Until a few months ago, Dr Ilona Miaschenko lived in Chernihiv. The city in northeastern Ukraine was among the first to be attacked by the Russian army in spring 2022. Six months ago the bacteriologist fled to Germany along with her mother and three-year-old son. "In Ukraine I worked in a medical laboratory. I'm interested in how research in Germany is organised and whether working in a scientific environment would be an option for me," Miaschenko explains.
She is one of eight Ukrainian women who visited the Max Delbrück Center on a cool, cloudy autumn day in late September. The women are all medical scientists, some with years of experience and others still completing their training. They represent a range of disciplines, from biology to neurology, and since fleeing Ukraine they have been living in Germany, but are unable to continue their previous careers. Although their qualifications are fundamentally recognised, there are several obstacles to overcome before obtaining a medical licence in Germany – for example language tests, including a specialist language exam. "The process of gaining recognition for Ukrainian certificates and passing the necessary exams can take years," says Dr Oksana Seumenicht, who works in the research funding department at the Max Delbrück Center and also comes from Ukraine. She organised the visit together with her colleague Dr Olena Nemchyna from the German Heart Center Berlin.
Fewer administrative hurdles than in medicine
The intention was to give the visitors an insight into how science in Germany is organised and what kind of research the Max Delbrück Center is involved in, as well as giving them ideas for new career prospects. The visit was also designed to provide useful information, for example on the specific requirements for work placements or permanent jobs.
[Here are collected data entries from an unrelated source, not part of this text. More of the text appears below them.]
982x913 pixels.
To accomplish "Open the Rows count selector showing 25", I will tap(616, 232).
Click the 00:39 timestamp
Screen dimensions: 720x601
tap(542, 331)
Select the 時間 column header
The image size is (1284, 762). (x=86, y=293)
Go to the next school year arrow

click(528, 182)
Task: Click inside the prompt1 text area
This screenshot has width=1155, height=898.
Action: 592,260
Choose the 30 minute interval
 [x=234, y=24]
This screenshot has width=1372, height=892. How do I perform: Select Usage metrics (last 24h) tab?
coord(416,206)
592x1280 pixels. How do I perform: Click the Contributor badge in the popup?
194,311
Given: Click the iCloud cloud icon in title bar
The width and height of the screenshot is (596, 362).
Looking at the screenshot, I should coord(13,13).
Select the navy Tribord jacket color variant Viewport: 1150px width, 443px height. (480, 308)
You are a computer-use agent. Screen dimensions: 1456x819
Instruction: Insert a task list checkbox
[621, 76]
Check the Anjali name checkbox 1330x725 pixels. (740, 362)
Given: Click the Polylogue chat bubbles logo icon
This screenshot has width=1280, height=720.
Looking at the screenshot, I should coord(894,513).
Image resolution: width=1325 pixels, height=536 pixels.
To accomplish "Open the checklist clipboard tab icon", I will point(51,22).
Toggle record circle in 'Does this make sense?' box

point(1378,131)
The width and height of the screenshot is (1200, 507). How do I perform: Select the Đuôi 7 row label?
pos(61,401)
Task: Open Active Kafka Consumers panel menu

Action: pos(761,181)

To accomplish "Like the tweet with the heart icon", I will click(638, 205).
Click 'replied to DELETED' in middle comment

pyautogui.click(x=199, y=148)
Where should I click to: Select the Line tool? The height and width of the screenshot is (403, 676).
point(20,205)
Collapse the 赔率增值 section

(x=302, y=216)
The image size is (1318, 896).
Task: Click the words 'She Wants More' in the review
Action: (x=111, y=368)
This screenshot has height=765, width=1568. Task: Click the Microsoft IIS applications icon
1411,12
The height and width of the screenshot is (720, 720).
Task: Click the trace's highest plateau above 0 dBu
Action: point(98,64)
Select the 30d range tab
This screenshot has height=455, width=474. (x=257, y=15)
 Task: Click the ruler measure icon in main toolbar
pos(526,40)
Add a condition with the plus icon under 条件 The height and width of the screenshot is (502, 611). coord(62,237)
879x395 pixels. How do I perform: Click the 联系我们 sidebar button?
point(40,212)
One person who was able to share their knowledge was Alina Frolova, a researcher from the Institute of Molecular Biology and Genetics at the National Academy of Sciences of Ukraine and Kyiv University. She is currently working as a Max Delbrück Center Visiting Fellow in the Hypertension-Mediated End-Organ Damage research group along with Dr Florian Herse. "My research visit is being funded by the Volkswagen Foundation, which set up one of the first fellowship programmes for people fleeing Ukraine," she says. She adds that in Germany, unlike in Ukraine, there are generally numerous opportunities to obtain research funding. However, you first need an institutional cooperation partner. Frolova had previously worked with the Hypertension-Mediated End-Organ Damage group, with whom she had published joint papers, with the result that she readily obtained an invitation to come and work in Berlin.
Dr Ulrich Scheller from the Berlin-Buch campus management team, who studied in the Ukrainian city of Kharkiv, had already provided the visitors with an overview of institutes and companies based at the campus and their areas of research. Dr Gesa Schäfer, commercial director of the Experimental and Clinical Research Center (ECRC), gave the Ukrainian visitors an outline of how research and recruitment work at the ECRC, which serves as a platform for cooperation between researchers engaged in basic research and practising clinicians. The programme also included a visit to the electron microscopy unit at the Leibniz-Forschungsinstitut für Molekulare Pharmakologie (FMP), accompanied by Dr Dmytro Puchkov. The day was rounded off with a networking dinner that gave the visitors the opportunity to chat and ask questions in more detail. "Many of them are keen to work as doctors again, a profession that enjoys a high status in Ukraine as in other countries. Because many of the women don't know how long they will remain in Germany, some of them are considering spending time working in research. A number of them were involved in research projects in Ukraine, and in research there are fewer administrative hurdles," says Seumenicht. This visit gave the Ukrainians an opportunity to gather ideas in this area.